The diagram below describes the main steps of GitFlow.


We are not obliged to adopt GitFlow in toto, we will probably build our own workflow, based on GitFlow with some minor modifications like:

  • release branches are not deleted: they are used to “generate” different component releases for each gCube release (e.g. 1.0.0-3.10.0, 1.0.0-3.11.0, …) and for patch releases;
  • before tagging a release a new commit with “resolved” pom.xml and distro files is done. This commit is not merged back to develop;
  • patches (hotfix) are branched from the release branch;
  • all components tags are merged into the gCube repository (this would realize the GitHub publication we do with ad-hoc scripts now).

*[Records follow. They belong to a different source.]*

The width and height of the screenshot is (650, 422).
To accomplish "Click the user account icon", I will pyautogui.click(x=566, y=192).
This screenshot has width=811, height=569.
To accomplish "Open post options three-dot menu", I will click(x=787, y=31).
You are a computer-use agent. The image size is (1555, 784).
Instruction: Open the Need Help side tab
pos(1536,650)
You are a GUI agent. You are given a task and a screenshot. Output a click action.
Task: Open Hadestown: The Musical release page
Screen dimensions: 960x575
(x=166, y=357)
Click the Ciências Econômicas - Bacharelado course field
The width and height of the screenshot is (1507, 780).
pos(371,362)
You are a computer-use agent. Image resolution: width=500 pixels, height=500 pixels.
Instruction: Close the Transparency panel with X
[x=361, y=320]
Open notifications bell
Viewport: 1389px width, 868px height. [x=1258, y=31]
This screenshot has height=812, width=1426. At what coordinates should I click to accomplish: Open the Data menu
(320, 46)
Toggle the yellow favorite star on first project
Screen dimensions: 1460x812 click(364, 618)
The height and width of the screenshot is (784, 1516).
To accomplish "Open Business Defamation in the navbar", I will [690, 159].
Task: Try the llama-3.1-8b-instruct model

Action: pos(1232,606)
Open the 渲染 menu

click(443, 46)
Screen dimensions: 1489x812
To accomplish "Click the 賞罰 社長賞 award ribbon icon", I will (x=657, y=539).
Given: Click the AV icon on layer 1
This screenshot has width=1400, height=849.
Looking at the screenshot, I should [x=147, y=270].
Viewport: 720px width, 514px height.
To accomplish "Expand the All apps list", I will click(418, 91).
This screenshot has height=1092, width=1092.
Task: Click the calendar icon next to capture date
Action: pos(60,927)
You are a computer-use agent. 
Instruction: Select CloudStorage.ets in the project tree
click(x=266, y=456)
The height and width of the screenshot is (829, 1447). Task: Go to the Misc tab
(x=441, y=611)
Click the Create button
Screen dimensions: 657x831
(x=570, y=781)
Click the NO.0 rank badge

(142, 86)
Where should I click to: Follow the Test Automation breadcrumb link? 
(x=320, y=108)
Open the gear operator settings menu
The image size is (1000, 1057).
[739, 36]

A better and more in depth analysis will be done on this before defining the final workflow that gCube will adopt.

Migration Strategy

The migration of the entire code base of gCube from SVN to Git is a very big and time consuming task given the size of gCube. Making this migration on a single shot for the entire gCube system, would stop the development of the system since all developers should be committed to migrate their (plus the orphan) components.

A more meaningful strategy is to articulate the migration in different phases to distribute the effort of migrating the component over a large (months) time period. A possible four-phases approach could be:

  1. Initially, the migration will be done on "volunteering" basis. If a developer wants to migrate her component, she can do it following the new procedures and using the new tools. This early adopter group will be useful also to collect feedback on the tools and procedures before applying them on large-scale;
  2. Then, developers will be forced to use Git for new component only, while for new releases of old components they can continue to use SVN;
  3. Then, developers will be forced to use Git for any component they release, also old ones;
  4. Finally, developers will be forced to migrate to Git any remaining component in the gCube release (even if there would be no need of releasing them).

Of course, the migration can start only after all the tools and procedures are ready to manage Git-based components. In addition, all the old tools and procedures (SVN-based) will remain in place and co-exists with the new ones until all the gCube components have been migrated.